◆ Material de entrada ◆

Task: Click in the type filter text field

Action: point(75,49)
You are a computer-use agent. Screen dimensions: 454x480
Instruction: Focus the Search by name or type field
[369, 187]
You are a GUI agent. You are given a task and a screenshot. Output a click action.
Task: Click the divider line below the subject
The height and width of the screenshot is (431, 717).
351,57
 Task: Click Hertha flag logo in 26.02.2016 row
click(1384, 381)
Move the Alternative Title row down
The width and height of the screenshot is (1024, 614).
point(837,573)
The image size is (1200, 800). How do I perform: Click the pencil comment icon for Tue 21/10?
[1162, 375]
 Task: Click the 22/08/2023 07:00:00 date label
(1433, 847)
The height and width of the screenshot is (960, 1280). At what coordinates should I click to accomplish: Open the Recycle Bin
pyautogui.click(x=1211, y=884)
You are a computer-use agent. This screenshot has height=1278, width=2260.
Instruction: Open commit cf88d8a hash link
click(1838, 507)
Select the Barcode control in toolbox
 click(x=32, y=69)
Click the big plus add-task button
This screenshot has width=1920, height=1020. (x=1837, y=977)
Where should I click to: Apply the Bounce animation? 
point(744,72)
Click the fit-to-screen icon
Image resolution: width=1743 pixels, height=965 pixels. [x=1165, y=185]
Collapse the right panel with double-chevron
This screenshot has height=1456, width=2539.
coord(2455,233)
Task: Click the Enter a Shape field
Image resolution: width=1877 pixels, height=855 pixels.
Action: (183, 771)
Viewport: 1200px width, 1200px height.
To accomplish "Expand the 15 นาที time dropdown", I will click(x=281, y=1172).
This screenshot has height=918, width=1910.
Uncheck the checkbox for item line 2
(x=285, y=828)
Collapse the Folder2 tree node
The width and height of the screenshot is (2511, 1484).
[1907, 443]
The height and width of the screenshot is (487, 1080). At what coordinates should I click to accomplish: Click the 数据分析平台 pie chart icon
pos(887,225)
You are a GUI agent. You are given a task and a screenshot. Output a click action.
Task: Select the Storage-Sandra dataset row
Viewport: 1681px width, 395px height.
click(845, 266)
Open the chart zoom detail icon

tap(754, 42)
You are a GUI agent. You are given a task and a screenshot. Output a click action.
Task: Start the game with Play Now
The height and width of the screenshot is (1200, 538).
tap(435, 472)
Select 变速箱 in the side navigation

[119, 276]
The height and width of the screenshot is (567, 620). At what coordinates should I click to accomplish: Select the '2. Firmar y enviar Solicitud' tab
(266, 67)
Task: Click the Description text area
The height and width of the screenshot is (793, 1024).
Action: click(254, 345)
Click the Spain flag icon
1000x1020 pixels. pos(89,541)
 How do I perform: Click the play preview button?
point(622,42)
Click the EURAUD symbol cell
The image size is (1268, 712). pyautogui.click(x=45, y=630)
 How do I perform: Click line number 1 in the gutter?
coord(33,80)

◆ Tarea indicada ◆
Actualiza estas líneas cambiando "GUI agent" por "UI agent" y deja todo lo demás igual.

◆ Respuesta escrita ◆
Task: Click in the type filter text field

Action: point(75,49)
You are a computer-use agent. Screen dimensions: 454x480
Instruction: Focus the Search by name or type field
[369, 187]
You are a UI agent. You are given a task and a screenshot. Output a click action.
Task: Click the divider line below the subject
The height and width of the screenshot is (431, 717).
351,57
 Task: Click Hertha flag logo in 26.02.2016 row
click(1384, 381)
Move the Alternative Title row down
The width and height of the screenshot is (1024, 614).
point(837,573)
The image size is (1200, 800). How do I perform: Click the pencil comment icon for Tue 21/10?
[1162, 375]
 Task: Click the 22/08/2023 07:00:00 date label
(1433, 847)
The height and width of the screenshot is (960, 1280). At what coordinates should I click to accomplish: Open the Recycle Bin
pyautogui.click(x=1211, y=884)
You are a computer-use agent. This screenshot has height=1278, width=2260.
Instruction: Open commit cf88d8a hash link
click(1838, 507)
Select the Barcode control in toolbox
 click(x=32, y=69)
Click the big plus add-task button
This screenshot has width=1920, height=1020. (x=1837, y=977)
Where should I click to: Apply the Bounce animation? 
point(744,72)
Click the fit-to-screen icon
Image resolution: width=1743 pixels, height=965 pixels. [x=1165, y=185]
Collapse the right panel with double-chevron
This screenshot has height=1456, width=2539.
coord(2455,233)
Task: Click the Enter a Shape field
Image resolution: width=1877 pixels, height=855 pixels.
Action: (183, 771)
Viewport: 1200px width, 1200px height.
To accomplish "Expand the 15 นาที time dropdown", I will click(x=281, y=1172).
This screenshot has height=918, width=1910.
Uncheck the checkbox for item line 2
(x=285, y=828)
Collapse the Folder2 tree node
The width and height of the screenshot is (2511, 1484).
[1907, 443]
The height and width of the screenshot is (487, 1080). At what coordinates should I click to accomplish: Click the 数据分析平台 pie chart icon
pos(887,225)
You are a UI agent. You are given a task and a screenshot. Output a click action.
Task: Select the Storage-Sandra dataset row
Viewport: 1681px width, 395px height.
click(845, 266)
Open the chart zoom detail icon

tap(754, 42)
You are a UI agent. You are given a task and a screenshot. Output a click action.
Task: Start the game with Play Now
The height and width of the screenshot is (1200, 538).
tap(435, 472)
Select 变速箱 in the side navigation

[119, 276]
The height and width of the screenshot is (567, 620). At what coordinates should I click to accomplish: Select the '2. Firmar y enviar Solicitud' tab
(266, 67)
Task: Click the Description text area
The height and width of the screenshot is (793, 1024).
Action: click(254, 345)
Click the Spain flag icon
1000x1020 pixels. pos(89,541)
 How do I perform: Click the play preview button?
point(622,42)
Click the EURAUD symbol cell
The image size is (1268, 712). pyautogui.click(x=45, y=630)
 How do I perform: Click line number 1 in the gutter?
coord(33,80)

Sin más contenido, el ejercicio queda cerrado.